A cette époque, avant d’être touchée à son tour par un attentat faisant 50 morts le 7 juillet 2005 (jour de la tenue du Sommet du G8 sur son territoire, au lendemain de la décision du Comité Olympique Internationale de lui attribuer l’organisation des Jeux Olympiques de 2012), Londres était la capitale mondiale de l’Islam contestataire, puisqu’elle comptait parmi ses hôtes les principaux opposants islamistes tels que le tunisien Rachid Ghannouchi, le soudanais Moubarak Fadel Al-Mahdi, le pakistanais Attaf Hussein (chef du parti d’opposition Muhajir Qawmi Movement (MQM)) ainsi que l’algérien Kamar Eddine Katbane (vice-président du comité du FIS (Front Islamique du Salut)).

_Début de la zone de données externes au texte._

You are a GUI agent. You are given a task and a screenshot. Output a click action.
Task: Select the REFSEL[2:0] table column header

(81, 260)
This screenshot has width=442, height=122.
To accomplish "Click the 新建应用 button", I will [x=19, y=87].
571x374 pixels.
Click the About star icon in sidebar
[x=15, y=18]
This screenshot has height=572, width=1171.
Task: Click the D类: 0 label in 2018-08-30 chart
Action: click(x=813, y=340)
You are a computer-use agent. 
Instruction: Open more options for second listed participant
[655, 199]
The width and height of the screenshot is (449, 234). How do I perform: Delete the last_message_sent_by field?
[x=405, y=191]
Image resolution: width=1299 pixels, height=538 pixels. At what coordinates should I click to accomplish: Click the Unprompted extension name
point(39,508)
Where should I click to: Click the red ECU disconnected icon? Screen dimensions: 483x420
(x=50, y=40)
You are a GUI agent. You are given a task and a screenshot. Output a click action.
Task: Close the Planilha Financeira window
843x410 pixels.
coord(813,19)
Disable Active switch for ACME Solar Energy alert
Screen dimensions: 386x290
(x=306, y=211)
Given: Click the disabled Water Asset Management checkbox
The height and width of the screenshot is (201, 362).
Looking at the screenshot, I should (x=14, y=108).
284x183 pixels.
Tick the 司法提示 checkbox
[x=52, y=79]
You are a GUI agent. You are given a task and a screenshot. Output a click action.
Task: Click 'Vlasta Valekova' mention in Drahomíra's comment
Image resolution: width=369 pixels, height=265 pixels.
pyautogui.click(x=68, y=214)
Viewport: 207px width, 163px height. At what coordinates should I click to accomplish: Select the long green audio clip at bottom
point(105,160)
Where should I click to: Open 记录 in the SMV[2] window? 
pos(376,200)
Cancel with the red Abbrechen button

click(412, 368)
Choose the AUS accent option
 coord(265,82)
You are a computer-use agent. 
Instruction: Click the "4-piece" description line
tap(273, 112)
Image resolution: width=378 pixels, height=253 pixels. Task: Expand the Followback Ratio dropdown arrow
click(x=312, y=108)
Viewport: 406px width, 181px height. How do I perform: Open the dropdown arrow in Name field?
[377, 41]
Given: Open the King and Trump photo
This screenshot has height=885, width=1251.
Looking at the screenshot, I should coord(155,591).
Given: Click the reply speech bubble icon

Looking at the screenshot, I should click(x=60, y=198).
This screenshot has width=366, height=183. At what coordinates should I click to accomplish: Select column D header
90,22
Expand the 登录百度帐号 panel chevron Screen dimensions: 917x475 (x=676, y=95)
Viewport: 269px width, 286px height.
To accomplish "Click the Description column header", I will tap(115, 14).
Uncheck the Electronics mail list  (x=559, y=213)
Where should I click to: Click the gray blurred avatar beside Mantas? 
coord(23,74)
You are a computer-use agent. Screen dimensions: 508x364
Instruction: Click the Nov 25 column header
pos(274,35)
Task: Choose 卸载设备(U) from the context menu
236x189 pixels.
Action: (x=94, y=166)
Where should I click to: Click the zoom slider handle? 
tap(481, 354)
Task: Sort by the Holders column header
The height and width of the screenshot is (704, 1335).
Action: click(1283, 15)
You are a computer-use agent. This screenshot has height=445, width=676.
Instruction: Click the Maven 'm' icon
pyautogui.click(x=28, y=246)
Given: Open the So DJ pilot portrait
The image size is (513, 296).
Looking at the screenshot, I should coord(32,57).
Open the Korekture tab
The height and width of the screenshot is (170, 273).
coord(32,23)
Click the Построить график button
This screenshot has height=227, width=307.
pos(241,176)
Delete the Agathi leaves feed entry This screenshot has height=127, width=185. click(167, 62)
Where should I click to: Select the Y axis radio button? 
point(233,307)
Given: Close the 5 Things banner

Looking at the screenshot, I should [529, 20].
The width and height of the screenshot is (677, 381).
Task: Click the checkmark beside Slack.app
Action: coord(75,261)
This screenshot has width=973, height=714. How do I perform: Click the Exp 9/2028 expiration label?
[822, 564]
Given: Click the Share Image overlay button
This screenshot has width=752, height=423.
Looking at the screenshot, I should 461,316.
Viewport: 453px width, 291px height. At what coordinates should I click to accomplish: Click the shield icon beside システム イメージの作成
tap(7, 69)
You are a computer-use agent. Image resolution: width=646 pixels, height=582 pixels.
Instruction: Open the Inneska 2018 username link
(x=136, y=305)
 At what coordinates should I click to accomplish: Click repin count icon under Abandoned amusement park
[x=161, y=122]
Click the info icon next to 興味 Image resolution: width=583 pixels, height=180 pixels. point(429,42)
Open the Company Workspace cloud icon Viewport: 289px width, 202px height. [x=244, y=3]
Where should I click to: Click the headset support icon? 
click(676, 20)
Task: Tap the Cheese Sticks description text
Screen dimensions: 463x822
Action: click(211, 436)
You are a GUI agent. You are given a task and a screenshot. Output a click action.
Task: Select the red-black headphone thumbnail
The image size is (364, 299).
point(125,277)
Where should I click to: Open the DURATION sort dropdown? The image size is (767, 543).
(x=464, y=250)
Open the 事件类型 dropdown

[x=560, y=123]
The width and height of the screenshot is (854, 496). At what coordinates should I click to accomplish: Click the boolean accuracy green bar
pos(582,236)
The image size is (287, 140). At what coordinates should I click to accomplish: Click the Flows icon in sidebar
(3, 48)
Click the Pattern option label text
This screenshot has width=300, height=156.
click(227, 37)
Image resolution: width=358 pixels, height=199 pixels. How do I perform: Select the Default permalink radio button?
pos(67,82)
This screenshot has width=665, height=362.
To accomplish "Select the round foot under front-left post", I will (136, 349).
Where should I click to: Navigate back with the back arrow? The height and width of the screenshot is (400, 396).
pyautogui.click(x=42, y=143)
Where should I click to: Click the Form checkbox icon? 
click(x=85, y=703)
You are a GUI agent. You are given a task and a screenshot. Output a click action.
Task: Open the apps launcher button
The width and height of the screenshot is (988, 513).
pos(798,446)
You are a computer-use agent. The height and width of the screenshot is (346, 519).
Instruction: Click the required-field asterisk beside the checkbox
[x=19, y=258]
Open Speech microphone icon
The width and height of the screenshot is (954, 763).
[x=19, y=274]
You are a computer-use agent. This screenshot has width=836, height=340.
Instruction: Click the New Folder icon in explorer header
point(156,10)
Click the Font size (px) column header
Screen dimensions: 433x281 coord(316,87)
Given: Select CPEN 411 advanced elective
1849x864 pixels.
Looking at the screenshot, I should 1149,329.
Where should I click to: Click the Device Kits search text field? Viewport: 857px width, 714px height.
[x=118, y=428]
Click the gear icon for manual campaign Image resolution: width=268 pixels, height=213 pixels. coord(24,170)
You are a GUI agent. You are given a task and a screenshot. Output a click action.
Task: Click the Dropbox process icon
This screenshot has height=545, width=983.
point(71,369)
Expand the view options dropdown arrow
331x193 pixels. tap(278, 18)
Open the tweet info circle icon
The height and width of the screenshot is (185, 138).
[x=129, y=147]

Un prosélytisme tous azimuts s’était en effet mis en route à la faveur du choc pétrolier et de la guerre d’Afghanistan. C’est l’époque où la Ligue du Monde Islamique prend son envol et où l’Arabie Saoudite, pour briser la prééminence égyptienne dans les affaires arabes, propulse « le Conseil de coopération du Golfe » (sorte de « syndicat de défense des intérêts des émirs pétroliers du golfe proaméricain », selon l’expression en vigueur à l’époque au sein de l’opposition anti-monarchique), une instance dont seront exclus tant l’Irak que l’Iran pourtant d’importants pays pétroliers de surcroît riverains de la voie d’eau. Si le « Conseil de Coopération du Golfe » devient l’instrument de la diplomatie régionale de l’Arabie, la Ligue du Monde islamique sera l’instrument d’encadrement par excellence des communautés musulmanes de la diaspora.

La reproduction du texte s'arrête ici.